There are two further questions regarding the role of saliency in this experiment. Firstly, did the effect of saliency decline over multiple fixations? Although this is a popular framework for bringing together bottom-up and top-down factors in scene viewing, such that bottom-up saliency effects are gradually overridden by task knowledge, the findings here were not conclusive. The general shape of the saliency function over the first five fixations suggests a decrease, but even on the fifth fixation, saliency was still higher than expected by chance. Although a significant change occurred, this was wholly as a result of one high value on the second fixation. It is possible that the saliency map takes time to accumulate and therefore only becomes important at the second fixation, but analysis over longer durations would be needed to fully explore this effect. Tatler et al. (2005) have demonstrated that decreases in saliency over time can be an artefact of central biases in saliency and fixation. Of course if salient regions are inhibited, then shifts to less salient regions will become more frequent after the first few fixations. This study provides no clear evidence that there is any change in the bottom-up allocation of attention over scene viewing. 

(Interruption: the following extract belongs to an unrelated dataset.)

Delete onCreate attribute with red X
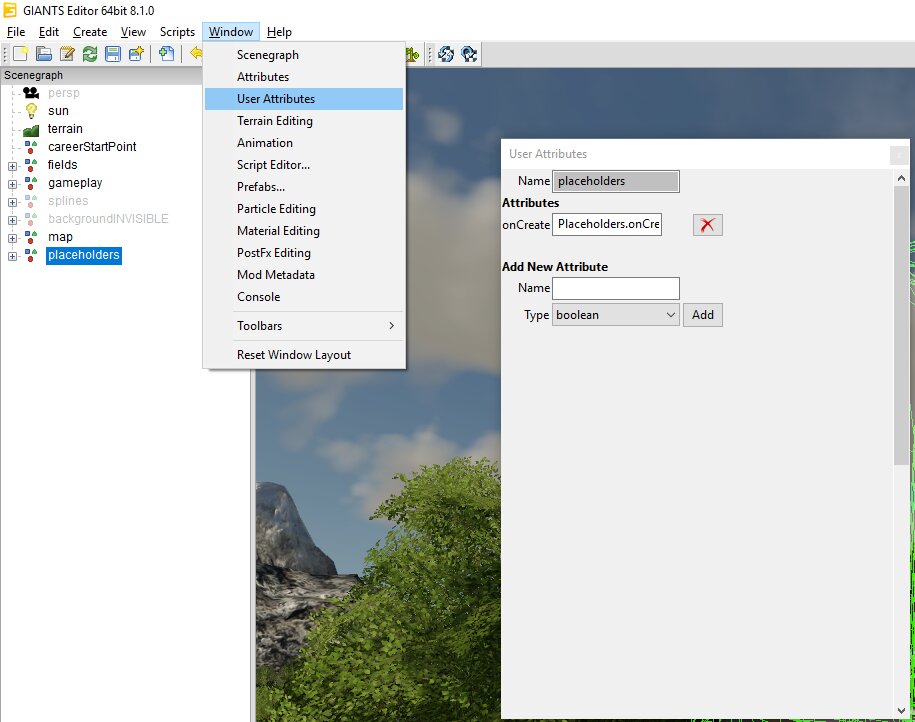Image resolution: width=915 pixels, height=722 pixels. 707,225
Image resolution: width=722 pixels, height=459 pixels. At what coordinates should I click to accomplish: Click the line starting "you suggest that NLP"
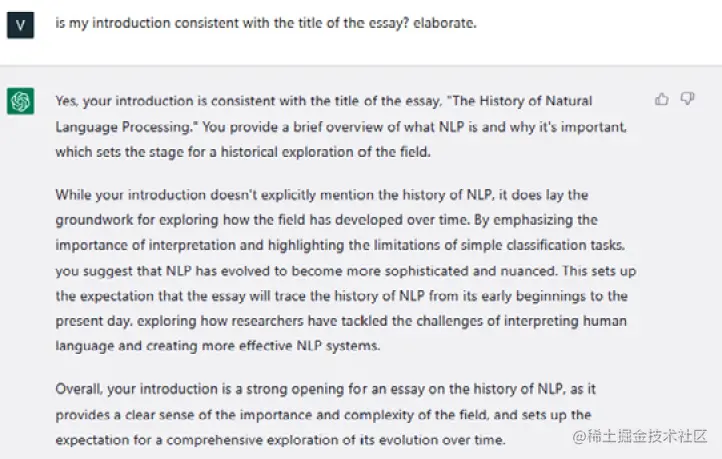(x=346, y=270)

A second and related issue is whether saliency was predictive of fixation in all phases of the task. Henderson et al. (2007) argue that saliency cannot account for eye movements in a real-world search task involving counting the people in a scene, and Foulsham and Underwood (2007) and Underwood et al. (2006) found no experimental effect of saliency in search. In the current experiment, salient regions were fixated more often than chance, and saliency values at fixation were higher than chance expectancy in all task phases. Interestingly, there was evidence that this was even more significant when old pictures were seen again during recognition. 
There was a small effect of repetition on the mean fixation duration at test, such that people made longer fixations when viewing pictures they had seen before (with a fixed viewing time, this implies fewer fixations as the two measures are inversely proportional, although this was not reliable). These observations replicate findings by Ryan et al. (2000) and so support the idea of memory-dependent changes in eye movements. Previous research has identified a reprocessing effect, which leads to optimized scanning of novel items in comparison to previously seen items (Althoff & Cohen, 1999; Ryan et al., 2000). This might suggest that salient regions would be more potent at attracting attention in new pictures, as saliency might highlight more informative regions, which would be more optimal to fixate. However, it was not the case that people looked at visually salient regions more often in new pictures than in old pictures at test. 

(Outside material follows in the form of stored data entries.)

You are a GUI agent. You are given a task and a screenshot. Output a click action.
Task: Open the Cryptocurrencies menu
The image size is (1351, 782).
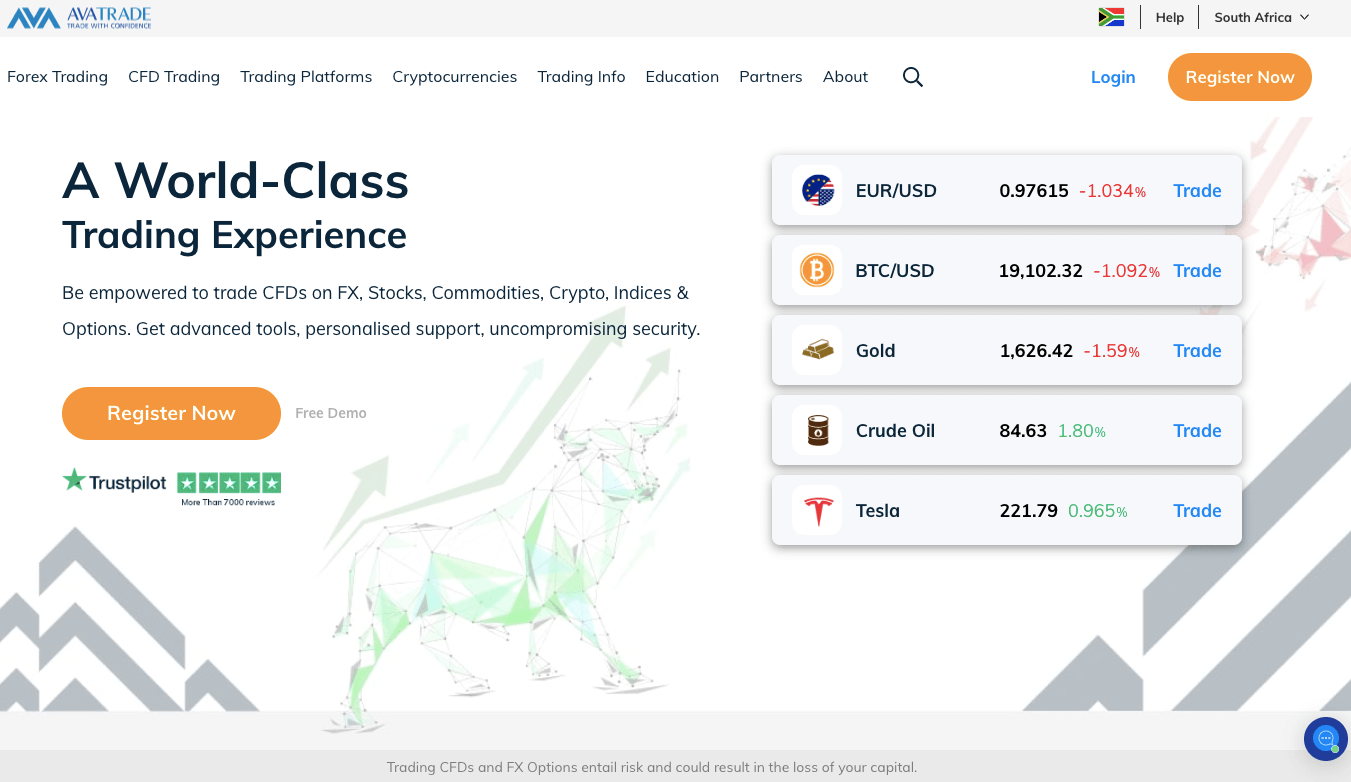click(x=455, y=77)
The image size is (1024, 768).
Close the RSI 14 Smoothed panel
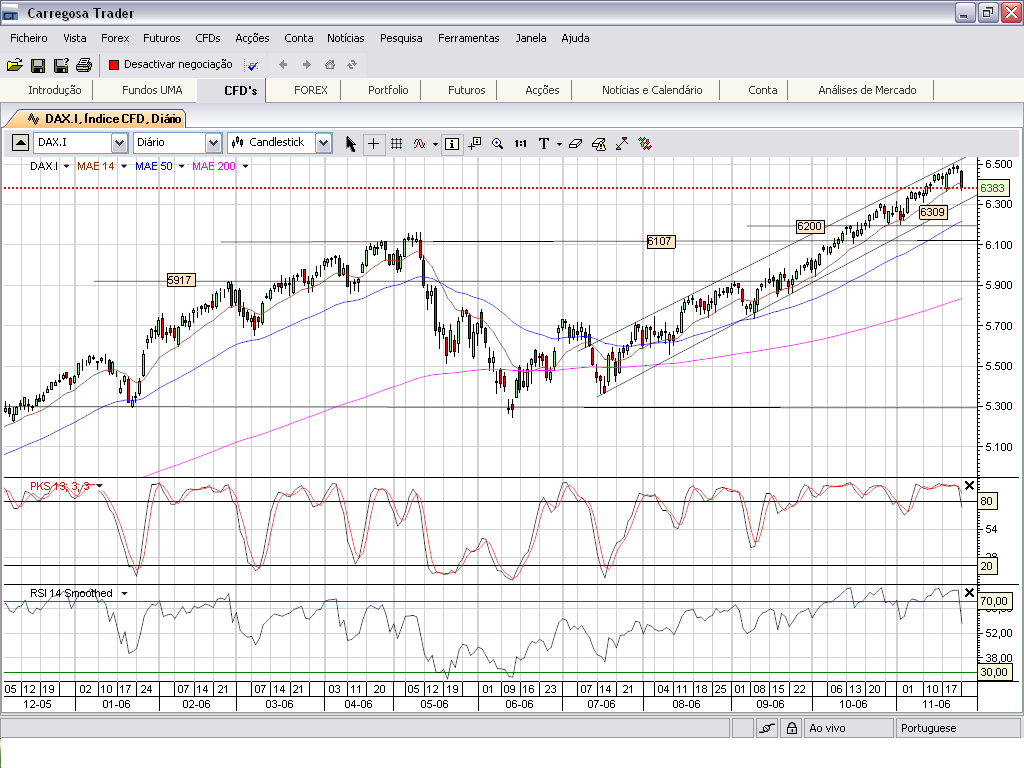coord(968,592)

The fact that saliency was predictive while preparing for a memory test is concordant with other results (Foulsham & Underwood (2007) and is reasonable for a task in which there were no pressing task demands as to what to look at. The demands when recognizing pictures are quite different. It might be that participants are guided top-down to search out remembered features which could be defined, for example, by location within the picture. A raw saliency map would not trigger these top-down shifts. However, there was no evidence that the recognition task was less driven by saliency. This might suggest that top-down shifts at recognition were not common, or that when they did occur they were made to remembered regions based on saliency. The relationship with saliency when viewing pictures for the second time suggests that memory independent of saliency was not a significant factor in eye guidance. Of course, if the first viewing is largely driven by saliency, then the best remembered features will often be the most salient ones, making the two factors difficult to unravel in this experiment. It has also been suggested that scanning and the frequency of fixations in salient regions could be explained by the semantic meaning of these regions. The interaction of saliency and scene semantics has been explored in some recent research (Torralba, Oliva, Castelhano, & Henderson, 2006) and is an interesting avenue for further work. 

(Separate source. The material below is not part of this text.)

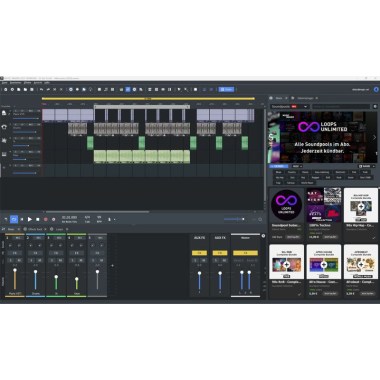Adjust the Drums channel volume fader

35,272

It is worth noting that the saliency effects, although reliable, are not large. On average, only one of the first five fixations landed in a salient region, suggesting that there is plenty of variance in natural scene viewing unaccounted for. One aspect of oculomotor control that might explain some of this variance is temporal sequence information, and the present study explored this. Is the sequence of fixations made when inspecting a picture for the second time highly similar to that made on the first occasion? The present results suggest that scanpaths are indeed much more similar than would be expected from randomly generated sequences, and so support findings from simpler stimuli (Brandt & Stark, 1997; Noton & Stark, 1971). 
Why is this the case? Scanpath theory (Noton & Stark, 1971) suggests that visual patterns are represented in memory as a network of features and the attention shifts between them. This network is then replayed and compared to the external stimulus when recognizing the image later. By this account, the scanpaths at recognition were similar to those at test because they were stored and recalled top-down. The similarity seen here, though reliable, is much less than previously reported (Brandt & Stark, 1997, report mean string-edit similarity as high as 0.75 in one subject), raising the question as to why there is still so much variance unaccounted for. Previous demonstrations of scanpath similarity have largely used simple patterns or line drawings, with fewer and larger regions of interest. It is likely that the much more complex photographs used here led to less scanpath repetition, possibly due to a greater influence of top-down scene knowledge. A closer analysis of the similarity seen here shows that a proportion of the resemblance can be explained by the consistent strategies and idiosyncrasy of individual subjects (as estimated by comparison with encoding and new picture similarity). These strategies need to be quantified further. 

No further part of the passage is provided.